Anne Edmonds, Soho Theatre | reviews, news & interviews
Anne Edmonds, Soho Theatre
Anne Edmonds, Soho Theatre
Australian character comic's suburban fantasy
When Anne Edmonds comes on stage I notice a banjo sitting ominously in a corner. She is full of Australian bonhomie and energy, instantly connecting with the audience, and our first impression is that she's a likeable chatterbox, telling anecdotes without punchlines - and she begins with a lengthy one about spewing copiously on a New Year's Day flight in front of her parents some years ago.
But as You Know What I'm Like progresses, and she dips and out of stories about suburban life (something also charted in fellow Aussie Sam Simmons's latest show), we see Edmonds weaving together a tale of quietly desperate lives as she imagines a world peopled by mothers who don't love their children, women who hate their friends and a supermarket full of annoying nutters.
Edmonds has lots of targets for her humour, such as smug atheists and too-laidback Buddhists, while sports management graduates - “It's like a three-year first-aid course” - come in for a particularly good kicking. Yet this is all done in such a winning way that even her worst insults never feel gratuitous or cruel.

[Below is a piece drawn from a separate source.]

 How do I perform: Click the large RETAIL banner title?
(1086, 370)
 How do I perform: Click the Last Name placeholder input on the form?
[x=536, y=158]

Edmonds' fantasy other life, she tells us, would be as an “express therapist”, where she would give people a five-minute pep talk whether they wanted it or not, and here is the nub of the show. Happiness is a wonderful thing, she says, but sadness has its own secret world, and one that she unlocks in her storytelling, invoking all the characters she conjures with a range of voices and conversational tics.
Some of the inflections may be lost on a London audience unfamiliar with Australian suburban accents (although fans of Jane Turner and Gina Riley's wonderful Kath & Kim will pick up on some of this), and one or two sounded rather samey to my ears.
Edmonds finishes with a couple of songs (with that banjo), one of them so dark and funny that it's worthy of Tom Lehrer, and it's the highlight of the show. She has a good ear for inane gibber, can write memorably funny lines and has a pleasing cheeriness, but it's when she connects with her dark side that Edmonds really shines.